Rasulullah Shallallaahu ‘Alaihi wa Sallam pun pernah mengatakan kepada ‘Umar, “Demi jiwaku yang berada di genggamannya, sesungguhnya setan sama sekali tidak akan membiarkanmu berjalan di suatu jalan, melainkan dia akan berjalan di jalan selain jalan yang kamu lewati.” (H.r. Al-Bukhari)

Ketika menjabat sebagai khalifah beliau sangat adil kepada rakyatnya. Hidupnya pun penuh dengan kezuhudan.
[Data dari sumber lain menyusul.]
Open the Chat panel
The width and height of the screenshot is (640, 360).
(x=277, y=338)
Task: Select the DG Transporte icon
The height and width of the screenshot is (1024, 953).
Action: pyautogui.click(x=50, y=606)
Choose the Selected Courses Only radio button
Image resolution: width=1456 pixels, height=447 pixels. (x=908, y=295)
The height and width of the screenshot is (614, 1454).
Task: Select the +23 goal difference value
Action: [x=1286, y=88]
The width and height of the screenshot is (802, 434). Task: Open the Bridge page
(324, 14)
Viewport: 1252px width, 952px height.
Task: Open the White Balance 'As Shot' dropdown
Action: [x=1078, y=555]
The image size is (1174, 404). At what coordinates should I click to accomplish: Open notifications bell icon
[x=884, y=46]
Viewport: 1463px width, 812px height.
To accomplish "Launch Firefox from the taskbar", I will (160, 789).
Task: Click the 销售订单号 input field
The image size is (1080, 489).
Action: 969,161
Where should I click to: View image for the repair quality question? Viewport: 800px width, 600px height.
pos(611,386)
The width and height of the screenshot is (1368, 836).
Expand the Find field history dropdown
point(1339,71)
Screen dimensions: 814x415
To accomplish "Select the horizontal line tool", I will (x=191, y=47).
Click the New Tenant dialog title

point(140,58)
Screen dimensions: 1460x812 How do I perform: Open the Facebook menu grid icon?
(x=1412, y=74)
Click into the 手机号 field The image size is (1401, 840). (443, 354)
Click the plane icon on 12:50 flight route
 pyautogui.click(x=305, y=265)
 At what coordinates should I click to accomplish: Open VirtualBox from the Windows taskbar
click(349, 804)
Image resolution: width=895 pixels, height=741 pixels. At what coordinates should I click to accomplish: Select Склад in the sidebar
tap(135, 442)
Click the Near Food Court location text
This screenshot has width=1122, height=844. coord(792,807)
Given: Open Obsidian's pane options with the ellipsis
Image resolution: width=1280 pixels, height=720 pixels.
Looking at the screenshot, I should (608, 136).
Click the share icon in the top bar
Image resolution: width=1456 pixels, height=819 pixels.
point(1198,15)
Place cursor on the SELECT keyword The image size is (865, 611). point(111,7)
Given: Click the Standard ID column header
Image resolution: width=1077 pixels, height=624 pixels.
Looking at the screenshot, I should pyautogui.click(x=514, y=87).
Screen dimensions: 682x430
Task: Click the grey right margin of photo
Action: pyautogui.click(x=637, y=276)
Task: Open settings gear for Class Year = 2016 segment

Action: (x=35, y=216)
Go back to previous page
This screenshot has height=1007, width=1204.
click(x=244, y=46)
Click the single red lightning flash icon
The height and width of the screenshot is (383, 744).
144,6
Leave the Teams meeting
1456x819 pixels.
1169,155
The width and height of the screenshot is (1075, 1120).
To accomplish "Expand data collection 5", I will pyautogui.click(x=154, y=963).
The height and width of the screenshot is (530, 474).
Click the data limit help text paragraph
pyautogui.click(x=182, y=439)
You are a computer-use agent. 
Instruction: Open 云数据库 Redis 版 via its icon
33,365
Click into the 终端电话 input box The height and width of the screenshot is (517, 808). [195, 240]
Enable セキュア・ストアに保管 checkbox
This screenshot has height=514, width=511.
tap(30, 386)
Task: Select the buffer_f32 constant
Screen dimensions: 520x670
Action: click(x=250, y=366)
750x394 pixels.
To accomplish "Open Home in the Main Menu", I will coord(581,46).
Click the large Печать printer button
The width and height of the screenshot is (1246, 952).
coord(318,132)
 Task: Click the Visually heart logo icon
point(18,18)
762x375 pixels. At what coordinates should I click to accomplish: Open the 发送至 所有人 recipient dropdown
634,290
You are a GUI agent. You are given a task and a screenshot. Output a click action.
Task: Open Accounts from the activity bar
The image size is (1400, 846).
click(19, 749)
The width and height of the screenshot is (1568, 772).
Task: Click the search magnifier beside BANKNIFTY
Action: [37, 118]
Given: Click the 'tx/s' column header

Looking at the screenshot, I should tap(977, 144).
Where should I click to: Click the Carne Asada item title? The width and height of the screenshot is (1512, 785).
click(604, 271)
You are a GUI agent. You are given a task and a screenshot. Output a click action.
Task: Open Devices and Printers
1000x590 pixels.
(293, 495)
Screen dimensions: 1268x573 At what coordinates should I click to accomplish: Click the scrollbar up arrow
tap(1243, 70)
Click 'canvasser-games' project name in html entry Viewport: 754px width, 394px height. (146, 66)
Dalam sebuah kesempatan seorang delegasi raja Romawi pernah melihat beliau sedang tertidur di bawah sebuah pohon tanpa pengawalan, lalu ia mengatakan, “Anda telah memerintah dengan adil, maka Anda merasa aman dan dapat tidur dengan nyenyak, wahai ‘Umar.”

‘Umar bin Al-Khaththab Radhiyallaahu ‘anhu pernah mengatakan, “Hisablah dirimu sebelum kamu sekalian dihisab dan timbanglah dirimu sebelum kamu sekalian ditimbang. Sebab, besok hisab akan lebih ringan bagi kamu kalau hari ini kamu menghisab dirimu. Dan bersiap-siaplah kamu sekalian menghadapi hari paling agung, dimana pada hari itu kamu dihadapkan kepada Tuhanmu, tiada satu pun dari keadaanmu yang tersembunyi bagi Allah.”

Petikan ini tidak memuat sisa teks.